= Bohr–Favard inequality =

The Bohr–Favard inequality is an inequality appearing in a problem of Harald Bohr on the boundedness over the entire real axis of the integral of an almost-periodic function. The ultimate form of this inequality was given by Jean Favard; the latter materially supplemented the studies of Bohr, and studied the arbitrary periodic function

$$f(x) = \
\sum _ { k=n } ^ \infty
(a _ {k} \cos kx + b _ {k} \sin kx)$$

with continuous derivative $f ^ {(r)} (x)$ for given constants $r$ and $n$ which are natural numbers.
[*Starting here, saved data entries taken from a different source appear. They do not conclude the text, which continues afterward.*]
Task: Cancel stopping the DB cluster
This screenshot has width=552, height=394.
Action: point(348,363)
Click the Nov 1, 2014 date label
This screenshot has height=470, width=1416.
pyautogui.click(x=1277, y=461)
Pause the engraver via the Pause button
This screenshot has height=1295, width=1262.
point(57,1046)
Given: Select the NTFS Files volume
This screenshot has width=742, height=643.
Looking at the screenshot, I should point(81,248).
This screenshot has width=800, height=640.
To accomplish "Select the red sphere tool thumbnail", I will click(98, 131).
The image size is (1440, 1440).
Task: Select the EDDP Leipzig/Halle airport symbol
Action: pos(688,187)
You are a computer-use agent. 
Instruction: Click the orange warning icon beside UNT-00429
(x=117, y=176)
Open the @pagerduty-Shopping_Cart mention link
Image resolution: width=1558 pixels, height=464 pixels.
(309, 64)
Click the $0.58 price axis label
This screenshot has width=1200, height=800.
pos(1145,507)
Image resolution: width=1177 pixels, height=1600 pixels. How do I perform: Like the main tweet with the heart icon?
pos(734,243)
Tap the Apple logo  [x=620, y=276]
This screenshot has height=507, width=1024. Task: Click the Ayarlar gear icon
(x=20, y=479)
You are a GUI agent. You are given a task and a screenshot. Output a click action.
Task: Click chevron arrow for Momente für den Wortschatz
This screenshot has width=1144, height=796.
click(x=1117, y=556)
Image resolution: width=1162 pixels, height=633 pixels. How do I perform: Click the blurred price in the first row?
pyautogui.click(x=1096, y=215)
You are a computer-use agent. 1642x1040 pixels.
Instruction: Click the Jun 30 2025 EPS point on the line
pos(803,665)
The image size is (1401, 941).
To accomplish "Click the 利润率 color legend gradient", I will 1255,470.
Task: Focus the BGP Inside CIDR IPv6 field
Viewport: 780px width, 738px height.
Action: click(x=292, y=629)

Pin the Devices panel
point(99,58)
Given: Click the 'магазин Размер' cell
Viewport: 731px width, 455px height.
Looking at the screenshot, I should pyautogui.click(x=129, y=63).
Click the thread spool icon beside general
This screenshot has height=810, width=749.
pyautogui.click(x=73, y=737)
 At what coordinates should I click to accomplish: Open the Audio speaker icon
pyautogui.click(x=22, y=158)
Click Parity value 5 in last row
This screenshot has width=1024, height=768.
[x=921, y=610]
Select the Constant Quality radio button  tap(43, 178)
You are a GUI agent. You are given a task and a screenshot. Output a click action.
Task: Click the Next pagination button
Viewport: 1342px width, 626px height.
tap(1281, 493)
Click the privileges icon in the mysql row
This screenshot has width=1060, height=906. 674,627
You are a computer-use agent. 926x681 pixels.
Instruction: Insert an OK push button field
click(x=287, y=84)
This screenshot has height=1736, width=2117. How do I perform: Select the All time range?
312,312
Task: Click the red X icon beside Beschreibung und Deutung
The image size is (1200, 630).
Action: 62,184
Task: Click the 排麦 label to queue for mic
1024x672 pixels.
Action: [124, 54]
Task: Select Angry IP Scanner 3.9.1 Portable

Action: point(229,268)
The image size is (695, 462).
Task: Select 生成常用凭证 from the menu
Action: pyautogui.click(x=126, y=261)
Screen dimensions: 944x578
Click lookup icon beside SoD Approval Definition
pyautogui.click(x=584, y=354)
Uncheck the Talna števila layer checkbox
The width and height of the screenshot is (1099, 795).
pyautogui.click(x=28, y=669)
The accepted form of the Bohr–Favard inequality is

$\| f \| _ {C} \leq K \| f ^ {(r)} \| _ {C} ,$

$\| f \| _ {C} = \max _ {x \in [0, 2 \pi ] } | f(x) | ,$

with the best constant $K = K (n, r)$:

$$K = \sup _ {\| f ^ {(r)} \| _ {C} \leq 1 } \
\| f \| _ {C} .$$

The Bohr–Favard inequality is closely connected with the inequality for the best approximations of a function and its $r$^{th} derivative by trigonometric polynomials of an order at most $n$ and with the notion of Kolmogorov's width in the class of differentiable functions (cf. Width).